◆ Work to be completed:
Reproduce the entries below exactly, but only from the line containing "1179x743 pixels." to the line containing "Open Anomaly detection from the top menu", inclusive.

◆ Exercise materials:
== Segment start ==

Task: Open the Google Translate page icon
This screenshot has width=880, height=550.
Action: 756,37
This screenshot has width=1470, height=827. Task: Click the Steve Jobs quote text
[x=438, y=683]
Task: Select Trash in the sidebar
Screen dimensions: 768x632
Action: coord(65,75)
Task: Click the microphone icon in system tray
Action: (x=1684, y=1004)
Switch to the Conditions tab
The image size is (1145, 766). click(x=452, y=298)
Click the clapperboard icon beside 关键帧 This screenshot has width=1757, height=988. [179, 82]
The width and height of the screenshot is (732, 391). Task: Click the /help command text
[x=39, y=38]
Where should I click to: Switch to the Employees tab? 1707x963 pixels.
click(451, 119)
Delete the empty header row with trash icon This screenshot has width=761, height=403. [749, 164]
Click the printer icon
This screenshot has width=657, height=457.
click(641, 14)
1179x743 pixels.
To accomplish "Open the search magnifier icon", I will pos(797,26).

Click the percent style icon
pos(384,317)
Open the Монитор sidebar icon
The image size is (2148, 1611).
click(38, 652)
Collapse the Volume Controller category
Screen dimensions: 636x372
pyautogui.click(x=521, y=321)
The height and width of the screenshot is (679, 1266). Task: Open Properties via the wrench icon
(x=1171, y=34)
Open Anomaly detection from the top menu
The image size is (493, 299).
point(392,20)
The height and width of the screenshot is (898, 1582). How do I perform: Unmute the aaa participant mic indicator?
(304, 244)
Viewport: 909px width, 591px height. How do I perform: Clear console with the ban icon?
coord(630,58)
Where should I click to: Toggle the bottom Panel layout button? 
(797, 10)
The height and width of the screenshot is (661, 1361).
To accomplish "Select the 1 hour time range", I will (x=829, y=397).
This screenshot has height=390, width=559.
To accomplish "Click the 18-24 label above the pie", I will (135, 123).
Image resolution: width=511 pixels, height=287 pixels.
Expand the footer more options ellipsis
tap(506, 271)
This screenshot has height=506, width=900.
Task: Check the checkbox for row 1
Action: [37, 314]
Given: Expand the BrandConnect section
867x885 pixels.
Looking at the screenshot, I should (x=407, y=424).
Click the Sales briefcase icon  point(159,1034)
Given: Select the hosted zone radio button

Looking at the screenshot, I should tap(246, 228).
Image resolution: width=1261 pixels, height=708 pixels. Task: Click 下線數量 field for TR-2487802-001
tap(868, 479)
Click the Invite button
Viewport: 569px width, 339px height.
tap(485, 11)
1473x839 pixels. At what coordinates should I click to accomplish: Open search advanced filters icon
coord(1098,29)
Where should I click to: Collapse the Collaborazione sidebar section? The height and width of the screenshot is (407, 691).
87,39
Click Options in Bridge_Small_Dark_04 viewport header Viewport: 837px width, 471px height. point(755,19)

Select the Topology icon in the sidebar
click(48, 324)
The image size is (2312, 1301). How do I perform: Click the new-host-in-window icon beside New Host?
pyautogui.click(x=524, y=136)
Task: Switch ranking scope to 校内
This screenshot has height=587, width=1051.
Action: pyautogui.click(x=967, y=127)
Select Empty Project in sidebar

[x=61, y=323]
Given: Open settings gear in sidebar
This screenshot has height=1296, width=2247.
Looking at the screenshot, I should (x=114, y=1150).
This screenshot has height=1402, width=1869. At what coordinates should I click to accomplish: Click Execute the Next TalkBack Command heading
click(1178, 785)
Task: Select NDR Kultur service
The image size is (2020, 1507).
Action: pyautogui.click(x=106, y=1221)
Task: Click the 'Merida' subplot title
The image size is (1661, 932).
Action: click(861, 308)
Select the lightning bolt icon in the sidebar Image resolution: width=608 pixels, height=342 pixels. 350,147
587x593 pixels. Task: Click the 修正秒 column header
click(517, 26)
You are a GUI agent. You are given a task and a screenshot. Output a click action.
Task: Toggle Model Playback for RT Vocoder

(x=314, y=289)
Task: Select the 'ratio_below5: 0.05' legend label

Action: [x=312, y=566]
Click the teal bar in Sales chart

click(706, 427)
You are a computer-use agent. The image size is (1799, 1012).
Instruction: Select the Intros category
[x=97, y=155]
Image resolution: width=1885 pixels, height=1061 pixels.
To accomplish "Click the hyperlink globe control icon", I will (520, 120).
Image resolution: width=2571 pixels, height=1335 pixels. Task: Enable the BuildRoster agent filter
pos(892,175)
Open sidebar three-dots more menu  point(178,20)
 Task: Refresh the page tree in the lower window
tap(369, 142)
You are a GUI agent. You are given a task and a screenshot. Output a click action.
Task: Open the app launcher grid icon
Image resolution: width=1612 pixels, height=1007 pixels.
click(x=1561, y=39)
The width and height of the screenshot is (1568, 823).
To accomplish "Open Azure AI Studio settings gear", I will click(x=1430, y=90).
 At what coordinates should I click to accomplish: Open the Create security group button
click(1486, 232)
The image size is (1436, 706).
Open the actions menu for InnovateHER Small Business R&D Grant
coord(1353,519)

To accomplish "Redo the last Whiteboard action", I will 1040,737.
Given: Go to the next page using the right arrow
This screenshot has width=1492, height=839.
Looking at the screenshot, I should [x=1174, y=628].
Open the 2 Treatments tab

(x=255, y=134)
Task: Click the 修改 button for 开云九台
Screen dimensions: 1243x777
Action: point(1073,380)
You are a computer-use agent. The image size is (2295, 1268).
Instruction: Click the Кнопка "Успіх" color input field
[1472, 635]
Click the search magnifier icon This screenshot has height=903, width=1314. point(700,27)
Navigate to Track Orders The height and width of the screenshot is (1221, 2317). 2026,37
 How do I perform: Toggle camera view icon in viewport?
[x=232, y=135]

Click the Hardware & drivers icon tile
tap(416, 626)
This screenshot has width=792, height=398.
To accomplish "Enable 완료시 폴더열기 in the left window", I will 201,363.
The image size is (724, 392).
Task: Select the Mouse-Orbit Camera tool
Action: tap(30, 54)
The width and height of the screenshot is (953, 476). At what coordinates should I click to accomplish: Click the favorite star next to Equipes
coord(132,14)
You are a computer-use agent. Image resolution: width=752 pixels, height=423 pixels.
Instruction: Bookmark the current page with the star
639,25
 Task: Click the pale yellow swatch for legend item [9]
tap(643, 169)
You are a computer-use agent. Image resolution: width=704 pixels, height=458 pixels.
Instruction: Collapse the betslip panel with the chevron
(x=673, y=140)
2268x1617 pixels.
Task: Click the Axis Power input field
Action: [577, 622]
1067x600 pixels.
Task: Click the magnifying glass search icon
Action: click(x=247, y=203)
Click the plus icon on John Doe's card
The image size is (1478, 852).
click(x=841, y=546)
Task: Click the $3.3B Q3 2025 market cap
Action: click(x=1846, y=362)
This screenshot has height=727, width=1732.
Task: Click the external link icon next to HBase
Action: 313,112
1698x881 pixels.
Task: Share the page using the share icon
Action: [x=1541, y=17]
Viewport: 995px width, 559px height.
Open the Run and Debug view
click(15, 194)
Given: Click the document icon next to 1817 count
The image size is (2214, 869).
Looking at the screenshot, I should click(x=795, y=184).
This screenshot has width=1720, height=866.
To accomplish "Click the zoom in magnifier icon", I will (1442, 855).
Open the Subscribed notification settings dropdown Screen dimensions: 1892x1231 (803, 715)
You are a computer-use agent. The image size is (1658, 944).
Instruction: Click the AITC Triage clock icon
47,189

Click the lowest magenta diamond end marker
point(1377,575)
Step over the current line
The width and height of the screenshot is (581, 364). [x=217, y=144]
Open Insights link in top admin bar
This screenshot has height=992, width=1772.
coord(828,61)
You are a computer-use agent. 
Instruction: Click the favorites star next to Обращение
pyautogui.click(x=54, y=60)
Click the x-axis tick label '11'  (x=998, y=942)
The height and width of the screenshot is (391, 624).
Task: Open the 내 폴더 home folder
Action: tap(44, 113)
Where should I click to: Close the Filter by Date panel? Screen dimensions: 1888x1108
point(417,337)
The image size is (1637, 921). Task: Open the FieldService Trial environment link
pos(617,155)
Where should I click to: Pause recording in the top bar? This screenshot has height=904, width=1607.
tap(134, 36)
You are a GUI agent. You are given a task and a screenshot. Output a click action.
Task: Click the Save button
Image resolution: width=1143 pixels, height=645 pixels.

== Segment end ==

◆ Written response:
1179x743 pixels.
To accomplish "Open the search magnifier icon", I will pos(797,26).

Click the percent style icon
pos(384,317)
Open the Монитор sidebar icon
The image size is (2148, 1611).
click(38, 652)
Collapse the Volume Controller category
Screen dimensions: 636x372
pyautogui.click(x=521, y=321)
The height and width of the screenshot is (679, 1266). Task: Open Properties via the wrench icon
(x=1171, y=34)
Open Anomaly detection from the top menu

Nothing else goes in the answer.